Martin Dvořáček
- Country (sports): Czech Republic
- Born: 15 November 1972 (age 52) Brno, Czechoslovakia

Singles
- Highest ranking: No. 717 (31 July 1995)

Doubles
- Career record: 0–1
- Highest ranking: No. 409 (10 July 1995)

Medal record
Universiade
| Silver medal – second place | 1993 Buffalo | Men's doubles |
| Silver medal – second place | 1997 Catania | Men's doubles |

= Martin Dvořáček =

Czech tennis player (born 1972)

Martin Dvořáček (born 15 November 1972) is a Czech former professional tennis player.
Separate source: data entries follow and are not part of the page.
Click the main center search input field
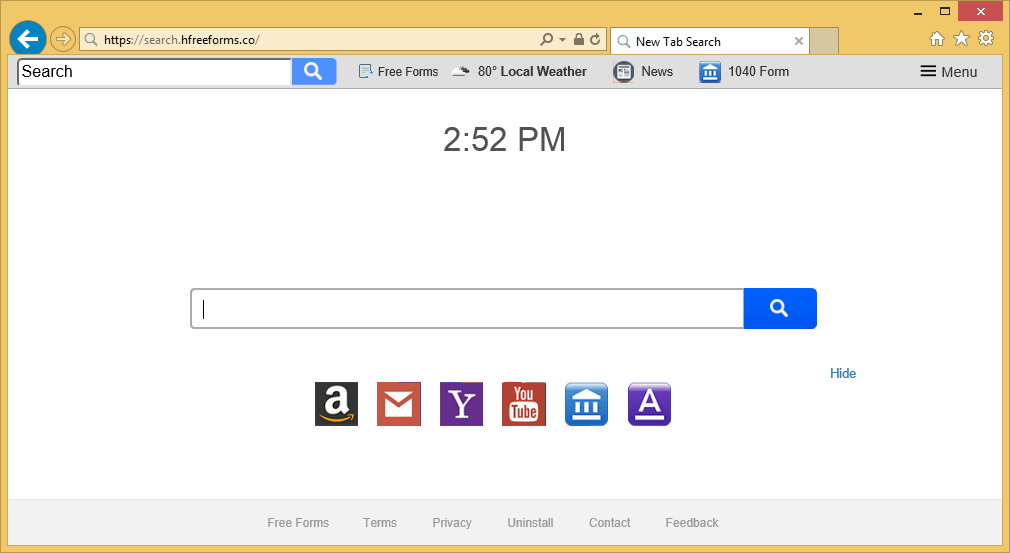This screenshot has height=553, width=1010. click(x=467, y=308)
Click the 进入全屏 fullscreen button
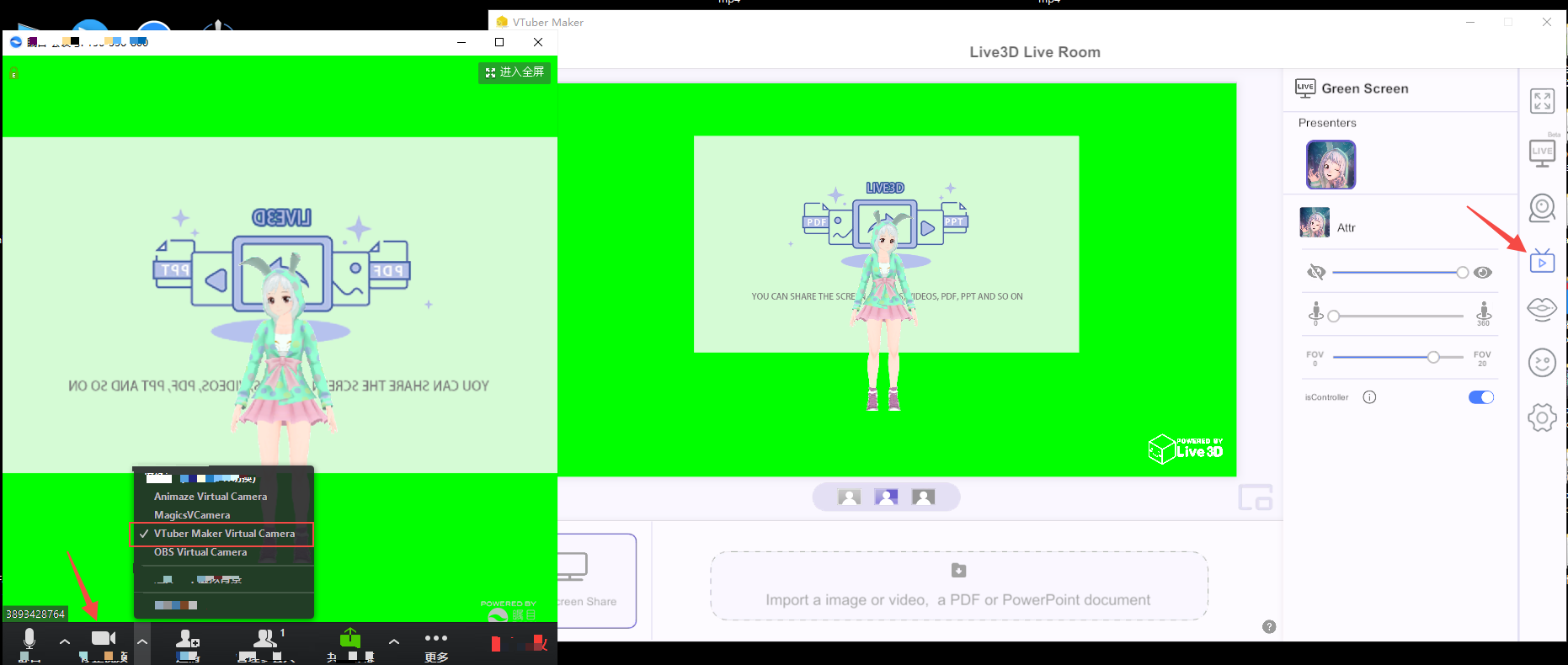Screen dimensions: 1568x665 [515, 72]
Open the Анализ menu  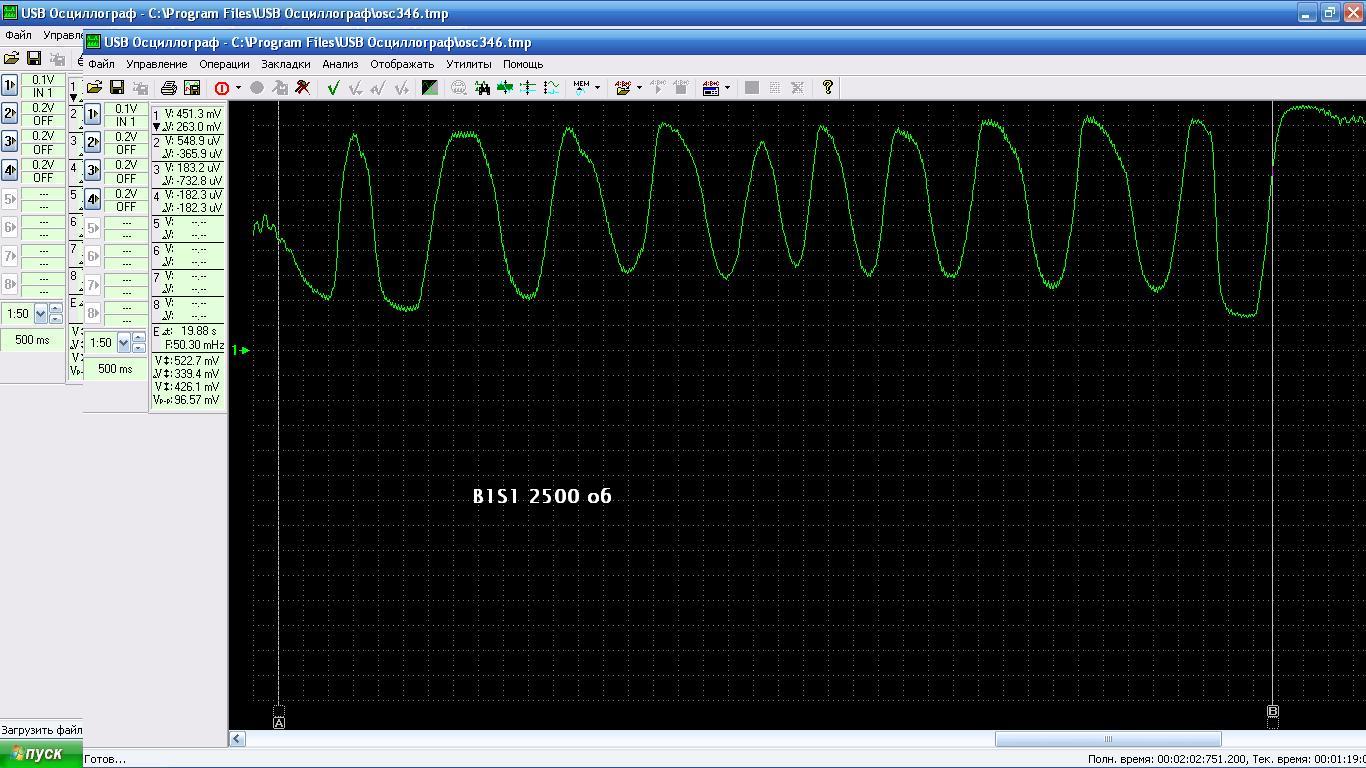click(340, 64)
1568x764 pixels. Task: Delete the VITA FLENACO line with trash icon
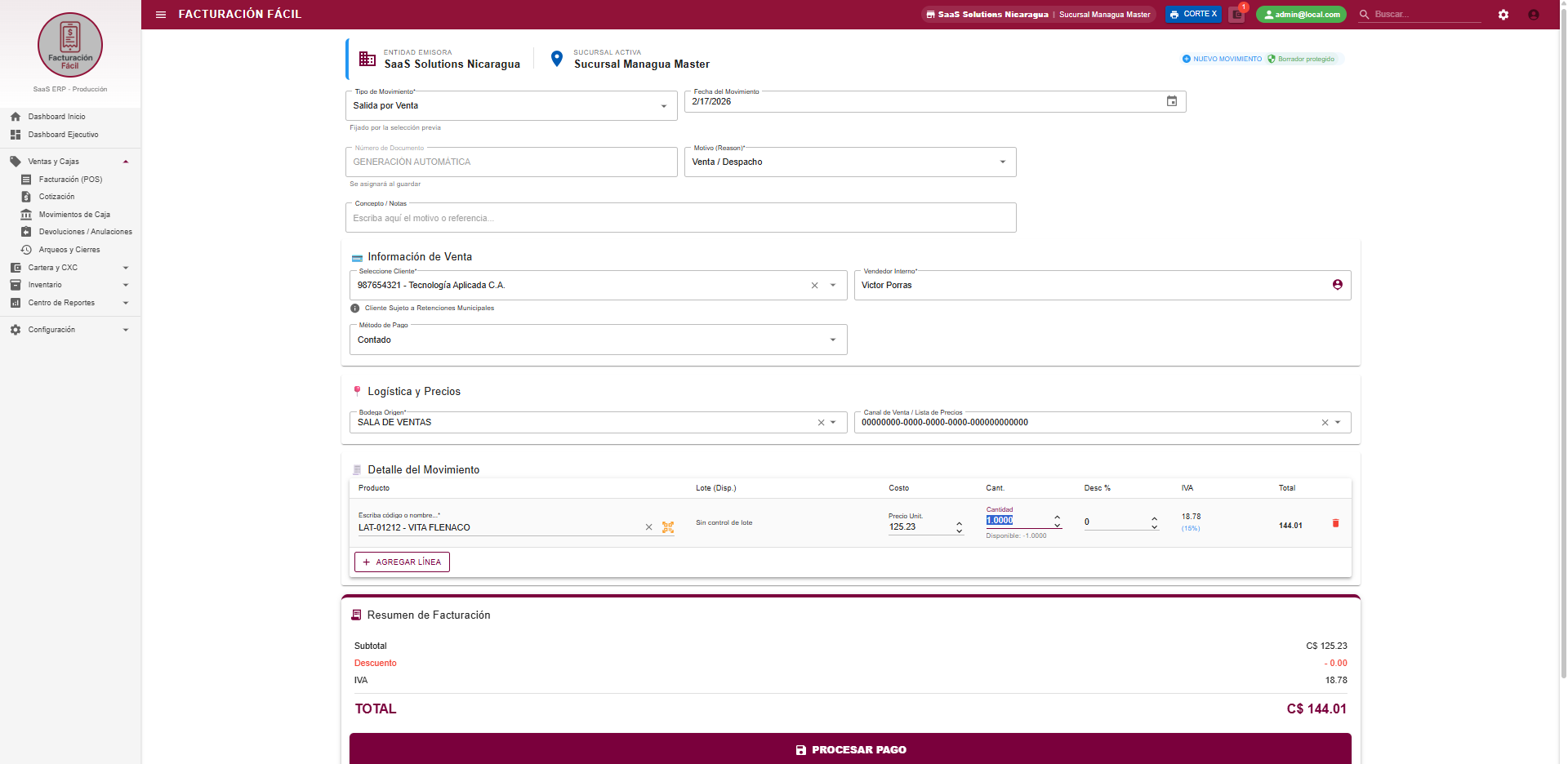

Born in Brno, Dvořáček made appearances on the satellite tour during the early 1990s.

Dvořáček joined Oklahoma State University in 1996 and formed a doubles partnership with countryman Pavel Kudrnáč which would top the collegiate rankings. He was a two-time doubles silver medalist at the World University Games.

Following his time in Oklahoma he ended up in New York and was a local wildcard entrant in doubles for the 2001 Hamlet Cup, an ATP Tour tournament on Long Island.

Dvořáček is married to former professional tennis player Veronika Dvořáčková (nee Šafářová) and both teach tennis at The Powelton Club in Newburgh, New York. His sister in law is Lucie Šafářová.